Email Bounce Rate Calculator: questions, answered

What is a good email bounce rate?
Aim to keep your bounce rate under 2 percent, and under 1 percent is excellent. Rates above 2 percent suggest list hygiene problems that can hurt deliverability and your sender reputation. The exact target varies by industry, but lower is always better because it means more of your emails are reaching real inboxes.
How do you calculate email bounce rate?
Divide the number of bounced emails by the number of emails sent, then multiply by 100. For example, 45 bounces out of 5,000 sent is 45 divided by 5,000, which is 0.009, times 100, giving a 0.9 percent bounce rate. The rest of the emails are counted as delivered.
What is the difference between a hard bounce and a soft bounce?
A hard bounce is a permanent failure, usually an invalid or non-existent address, and those contacts should be removed right away.
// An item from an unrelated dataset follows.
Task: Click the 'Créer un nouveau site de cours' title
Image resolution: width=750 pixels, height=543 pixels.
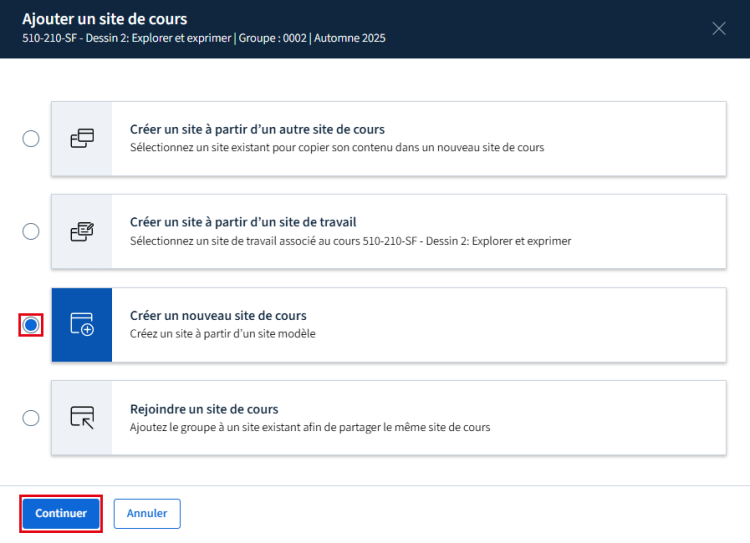Action: pyautogui.click(x=218, y=316)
A soft bounce is temporary, caused by a full inbox, an oversized message or a server that is briefly unavailable, and it often delivers on a later attempt.
Is email bounce rate the same as website bounce rate?
No. They share a name but measure different things. Website bounce rate is the share of visitors who leave after viewing a single page. Email bounce rate is the share of sent emails that could not be delivered. This calculator measures the email version, based on deliverability.
Why does a high bounce rate hurt my sending?
Mailbox providers judge sender reputation partly on how often you send to invalid addresses. A high bounce rate signals a poorly maintained list, which can cause providers to route more of your mail to the spam folder or block it entirely, even for subscribers who want to hear from you.
How can I reduce my email bounce rate?
Use confirmed opt in so bad addresses never join your list, remove hard bounces immediately, verify new imports before sending, and periodically re-engage or clean inactive contacts. Never buy or rent lists, since purchased addresses are the most common source of bounces and spam complaints.